DATA »

——

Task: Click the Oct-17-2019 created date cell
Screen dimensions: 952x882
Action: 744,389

——

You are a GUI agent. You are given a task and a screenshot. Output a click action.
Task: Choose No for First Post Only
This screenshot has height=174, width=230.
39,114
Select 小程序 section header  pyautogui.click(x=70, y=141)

——

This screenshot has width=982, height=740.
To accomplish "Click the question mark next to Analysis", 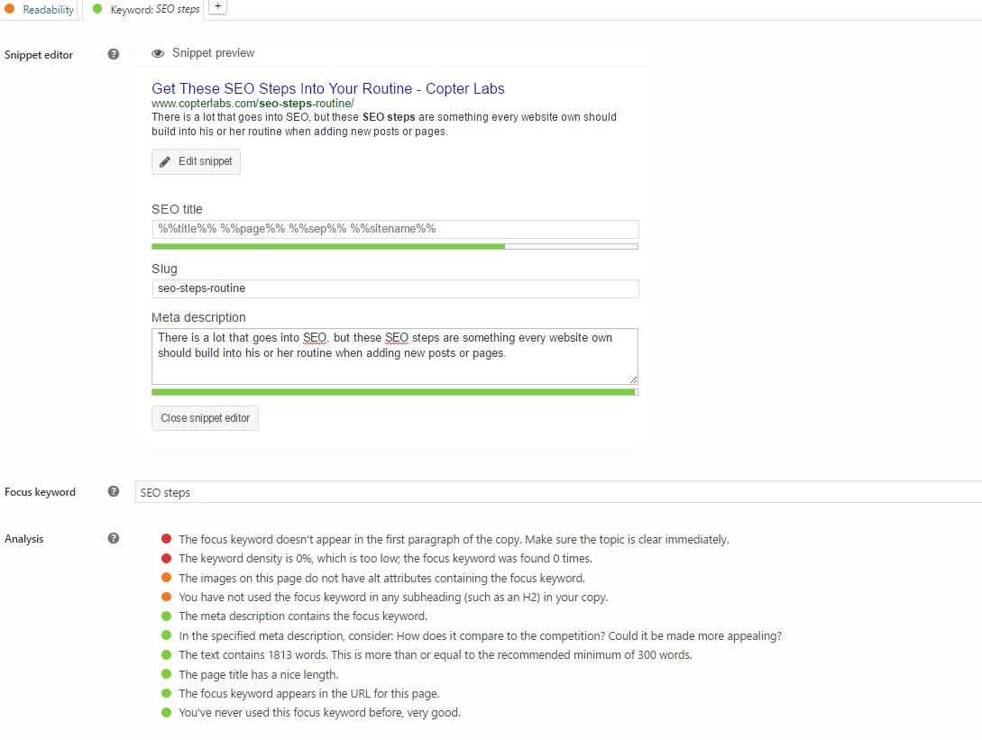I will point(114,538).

——

EXERCISE AIM » The reply should hold only the lines of the listing above starting at the line containing "This screenshot has height=174, width=230." and ending at the line containing "Select 小程序 section", exactly as written.

WRITTEN SOLUTION »
This screenshot has height=174, width=230.
39,114
Select 小程序 section header  pyautogui.click(x=70, y=141)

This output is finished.